On May 26, 1828, a 16-year-old boy wandered into Nuremberg. He appeared to have the mental development of a 6-year-old; he could not say where he had come from, only repeating the sentence “I want to be a knight, as my father was” and the name “Kaspar Hauser.”
Two letters carried by the boy implied that his widowed mother had given him up to the care of a laborer, who had raised him in a secluded room. He said he had spent most of his life in a tiny cell with a straw bed, fed only on bread and water and occupied only with a carved wooden horse. Occasionally he was drugged so that his clothes could be changed and his hair cut. A mysterious man would visit him on occasion, always careful to hide his face.

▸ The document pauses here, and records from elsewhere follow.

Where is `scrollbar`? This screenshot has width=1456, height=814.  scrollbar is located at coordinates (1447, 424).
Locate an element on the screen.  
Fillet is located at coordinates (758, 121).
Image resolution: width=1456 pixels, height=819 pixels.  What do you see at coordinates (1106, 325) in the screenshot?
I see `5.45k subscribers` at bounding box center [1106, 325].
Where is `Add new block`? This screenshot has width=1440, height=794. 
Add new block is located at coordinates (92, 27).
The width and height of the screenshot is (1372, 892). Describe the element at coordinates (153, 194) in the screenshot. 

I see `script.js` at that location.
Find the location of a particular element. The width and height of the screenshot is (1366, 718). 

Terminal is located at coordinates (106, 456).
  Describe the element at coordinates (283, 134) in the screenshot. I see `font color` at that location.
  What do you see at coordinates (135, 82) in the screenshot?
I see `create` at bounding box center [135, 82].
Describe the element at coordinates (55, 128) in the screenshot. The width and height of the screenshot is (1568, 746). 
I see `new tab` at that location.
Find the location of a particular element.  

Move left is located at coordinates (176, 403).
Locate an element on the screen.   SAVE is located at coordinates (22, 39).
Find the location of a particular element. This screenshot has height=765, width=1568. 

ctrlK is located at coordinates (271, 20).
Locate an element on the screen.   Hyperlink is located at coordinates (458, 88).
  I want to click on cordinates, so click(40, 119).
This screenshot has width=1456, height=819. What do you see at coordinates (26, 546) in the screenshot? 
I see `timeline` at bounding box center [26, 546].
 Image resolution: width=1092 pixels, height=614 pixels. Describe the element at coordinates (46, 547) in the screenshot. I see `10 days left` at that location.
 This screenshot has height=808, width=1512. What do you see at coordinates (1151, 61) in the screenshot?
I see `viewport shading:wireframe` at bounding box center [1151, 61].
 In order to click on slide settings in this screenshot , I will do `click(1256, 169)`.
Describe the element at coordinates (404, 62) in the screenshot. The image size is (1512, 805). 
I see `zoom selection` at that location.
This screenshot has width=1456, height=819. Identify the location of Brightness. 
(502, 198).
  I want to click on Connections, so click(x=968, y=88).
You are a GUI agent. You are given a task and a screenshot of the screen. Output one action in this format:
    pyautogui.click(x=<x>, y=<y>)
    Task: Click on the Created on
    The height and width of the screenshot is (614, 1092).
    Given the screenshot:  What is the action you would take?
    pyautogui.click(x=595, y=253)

It was noted that Hauser bore a passing resemblance to the grand duke of Baden. Officially the house of Baden had no comment about his case (it doesn’t to this day), but it seems someone was anxious to silence him: In 1829 a hooded man attacked him with an ax, succeeding only in wounding him slightly, and four years later another stranger waylaid and stabbed him. He died three days later.
Searching the crime scene, police found a small black purse with a note: “Hauser will be able to tell you how I look, where I came from and who I am. To spare him from this task I will tell you myself. I am from … on the Bavarian border … My name is MLO.”
Hauser lies now in a country graveyard. His headstone reads, “Here lies Kaspar Hauser, riddle of his time. His birth was unknown, his death mysterious.”